**Goals:**
**a.** Summarize the passage on atheists in two sentences.
**b.** Please translate this sentence from the passage on atheists into Spanish: "American atheists and non-believers are generally disliked and distrusted."
**c.** From the passage on atheists, reproduce word for word the part that opens with the words containing "American atheists and" and closes with "defined symbol, either.".

**Passage provided:**
I just encountered Diversity Inc’s “What NOT to say” series, and since they tended to focus on the more popular diverse groups, I thought I would give a shout to my atheist sisters and brothers. “Shout.” Hell yeah. Oh, and my style is a little rougher than theirs. Enjoy!

American atheists and non-believers are generally disliked and distrusted. Pew reports 48% of Americans feel the fact that our ranks are swelling in the United States is a bad thing. This seems to tweak the evangelical whites the most. The number of people who mark straight-up-atheist has risen to 3%. The aggregate block of people who are atheist, agnostic, and I-don’t-care has risen to around 19.6%.

So, who are the targets of all this agony and antagonism? Who should we not trust? Who are we atheists? We don’t share skin color, barcodes on our necks, piercings, the way our hair smells, or by the way we discipline our kids. We can hide in any crowd. We don’t have a defined symbol, either.

**Collected data:**

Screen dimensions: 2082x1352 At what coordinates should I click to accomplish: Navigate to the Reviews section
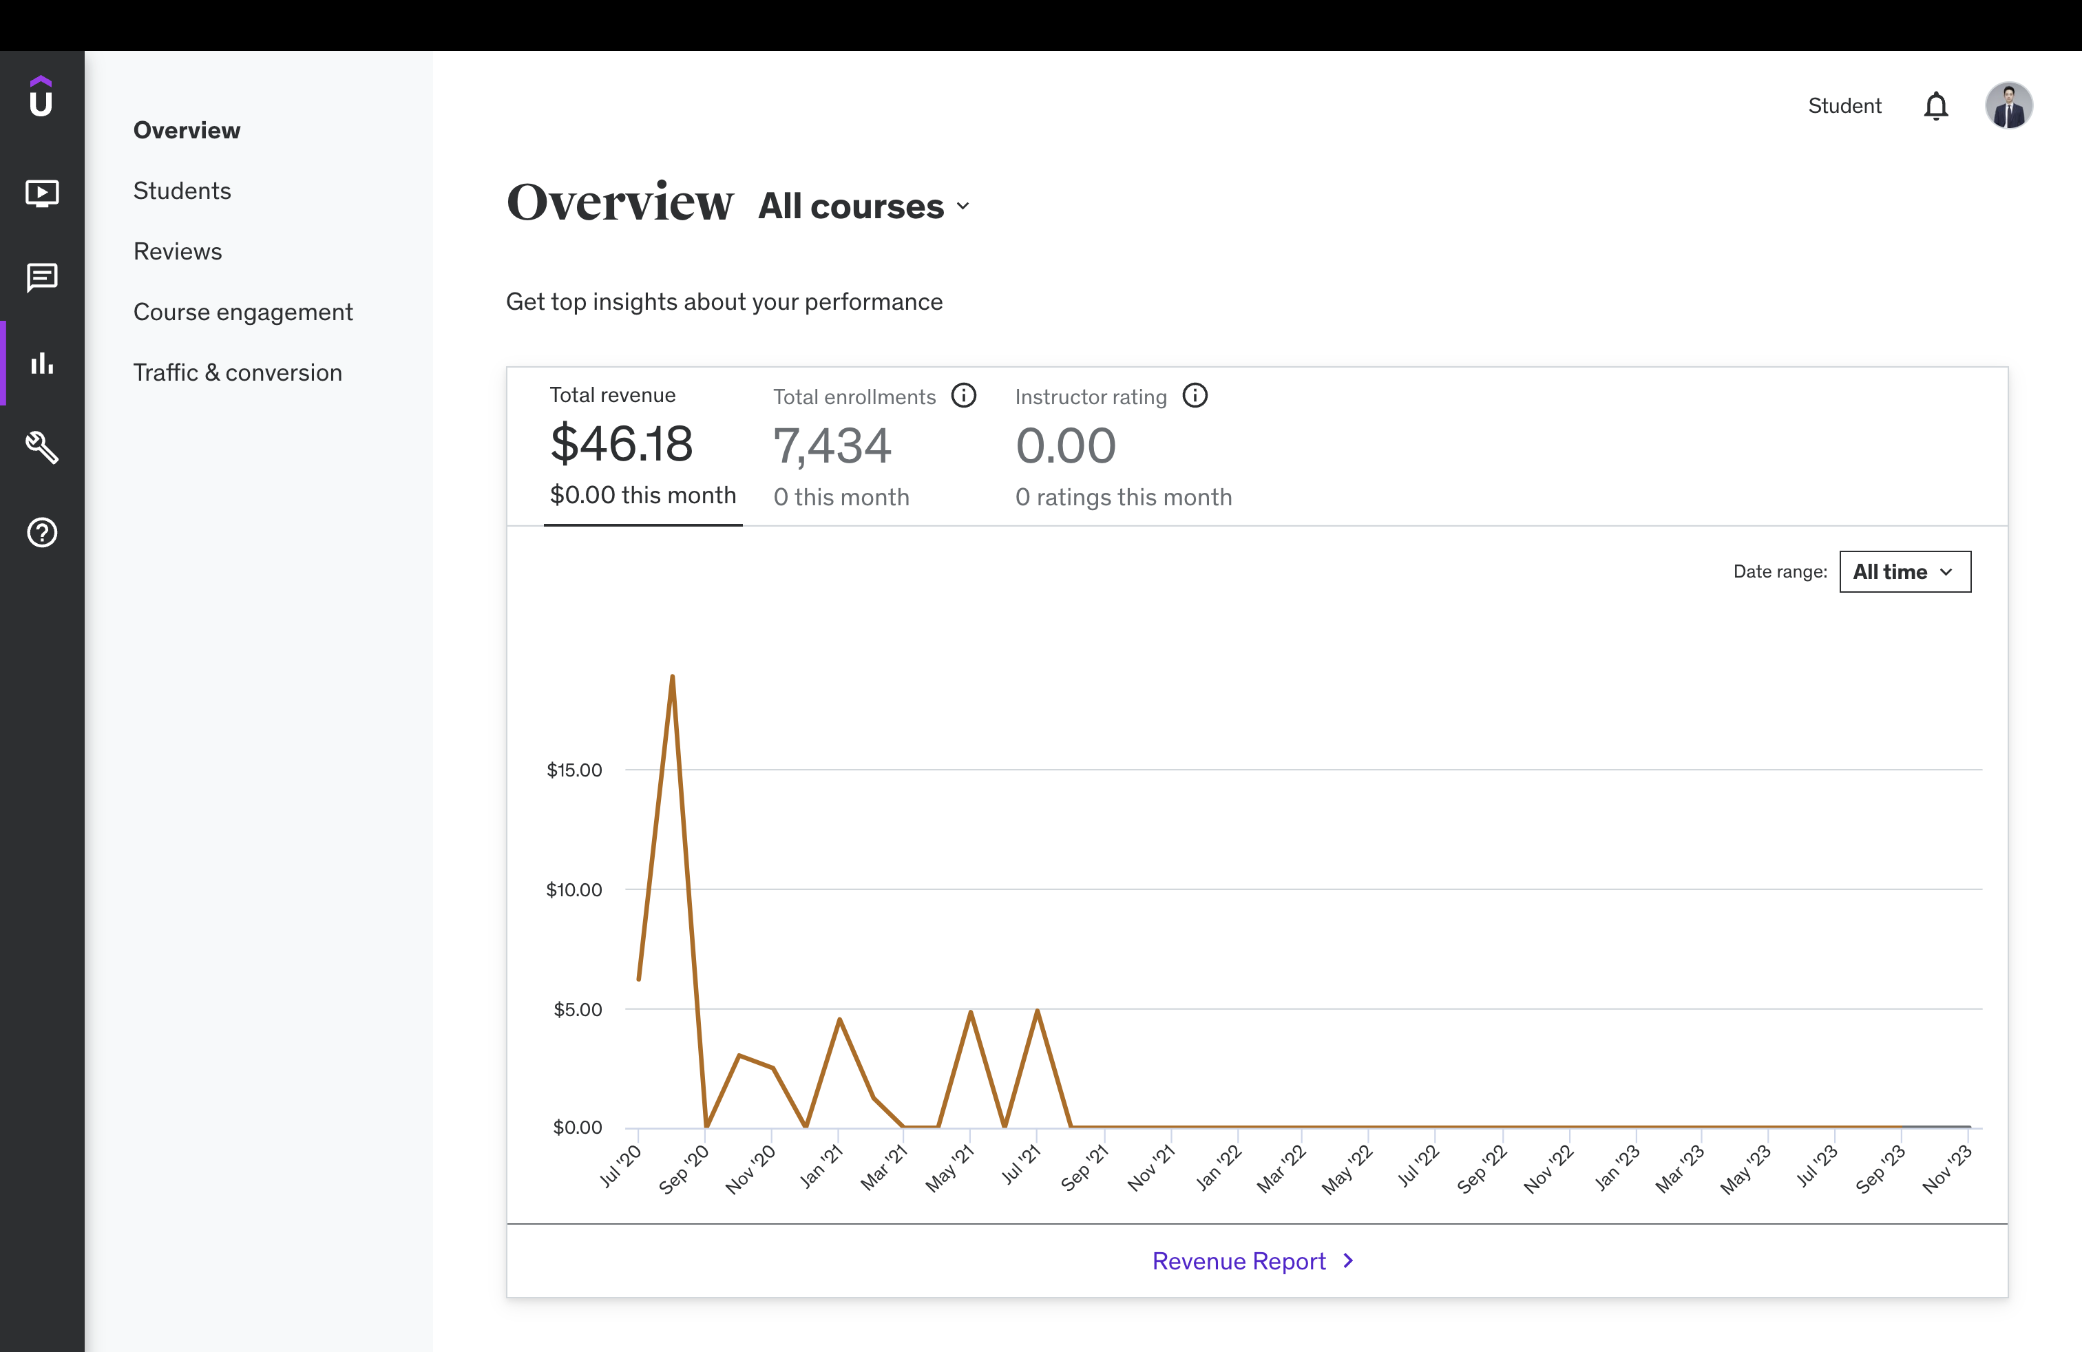tap(178, 251)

**Task responses:**
**a.** Prompted by Diversity Inc's "What NOT to say" series, the writer speaks up for fellow atheists, who are generally disliked and distrusted in America, where Pew reports that 48% of Americans see their growing numbers as a bad thing. Self-identified atheists have risen to 3% and the combined atheist, agnostic, and I-don't-care group to around 19.6%, yet atheists share no visible trait or defined symbol and can hide in any crowd.

**b.** Los ateos y no creyentes estadounidenses son, en general, objeto de antipatía y desconfianza.

**c.**
American atheists and non-believers are generally disliked and distrusted. Pew reports 48% of Americans feel the fact that our ranks are swelling in the United States is a bad thing. This seems to tweak the evangelical whites the most. The number of people who mark straight-up-atheist has risen to 3%. The aggregate block of people who are atheist, agnostic, and I-don’t-care has risen to around 19.6%.

So, who are the targets of all this agony and antagonism? Who should we not trust? Who are we atheists? We don’t share skin color, barcodes on our necks, piercings, the way our hair smells, or by the way we discipline our kids. We can hide in any crowd. We don’t have a defined symbol, either.